■ Directions ■
Reproduce all of the following material verbatim, line by line, without any changes.

■ Source data ■
########################################
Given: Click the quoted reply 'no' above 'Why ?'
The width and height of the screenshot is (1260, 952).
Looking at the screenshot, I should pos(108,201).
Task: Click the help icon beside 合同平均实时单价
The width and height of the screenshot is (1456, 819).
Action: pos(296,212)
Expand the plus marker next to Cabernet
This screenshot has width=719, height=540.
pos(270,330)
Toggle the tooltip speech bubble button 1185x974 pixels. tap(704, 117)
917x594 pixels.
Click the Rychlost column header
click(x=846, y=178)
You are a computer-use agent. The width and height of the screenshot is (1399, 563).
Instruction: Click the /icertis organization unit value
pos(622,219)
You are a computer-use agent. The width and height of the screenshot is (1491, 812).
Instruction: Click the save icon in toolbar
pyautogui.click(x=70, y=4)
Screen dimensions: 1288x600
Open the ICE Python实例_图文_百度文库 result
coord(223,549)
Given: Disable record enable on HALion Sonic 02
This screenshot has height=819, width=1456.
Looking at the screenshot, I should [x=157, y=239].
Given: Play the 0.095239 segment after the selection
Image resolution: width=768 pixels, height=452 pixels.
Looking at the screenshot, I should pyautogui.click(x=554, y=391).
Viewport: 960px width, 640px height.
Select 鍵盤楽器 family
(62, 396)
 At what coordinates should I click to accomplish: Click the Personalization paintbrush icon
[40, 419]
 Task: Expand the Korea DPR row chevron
########################################
■ Result of the exercise ■
Given: Click the quoted reply 'no' above 'Why ?'
The width and height of the screenshot is (1260, 952).
Looking at the screenshot, I should pos(108,201).
Task: Click the help icon beside 合同平均实时单价
The width and height of the screenshot is (1456, 819).
Action: pos(296,212)
Expand the plus marker next to Cabernet
This screenshot has width=719, height=540.
pos(270,330)
Toggle the tooltip speech bubble button 1185x974 pixels. tap(704, 117)
917x594 pixels.
Click the Rychlost column header
click(x=846, y=178)
You are a computer-use agent. The width and height of the screenshot is (1399, 563).
Instruction: Click the /icertis organization unit value
pos(622,219)
You are a computer-use agent. The width and height of the screenshot is (1491, 812).
Instruction: Click the save icon in toolbar
pyautogui.click(x=70, y=4)
Screen dimensions: 1288x600
Open the ICE Python实例_图文_百度文库 result
coord(223,549)
Given: Disable record enable on HALion Sonic 02
This screenshot has height=819, width=1456.
Looking at the screenshot, I should [x=157, y=239].
Given: Play the 0.095239 segment after the selection
Image resolution: width=768 pixels, height=452 pixels.
Looking at the screenshot, I should pyautogui.click(x=554, y=391).
Viewport: 960px width, 640px height.
Select 鍵盤楽器 family
(62, 396)
 At what coordinates should I click to accomplish: Click the Personalization paintbrush icon
[40, 419]
 Task: Expand the Korea DPR row chevron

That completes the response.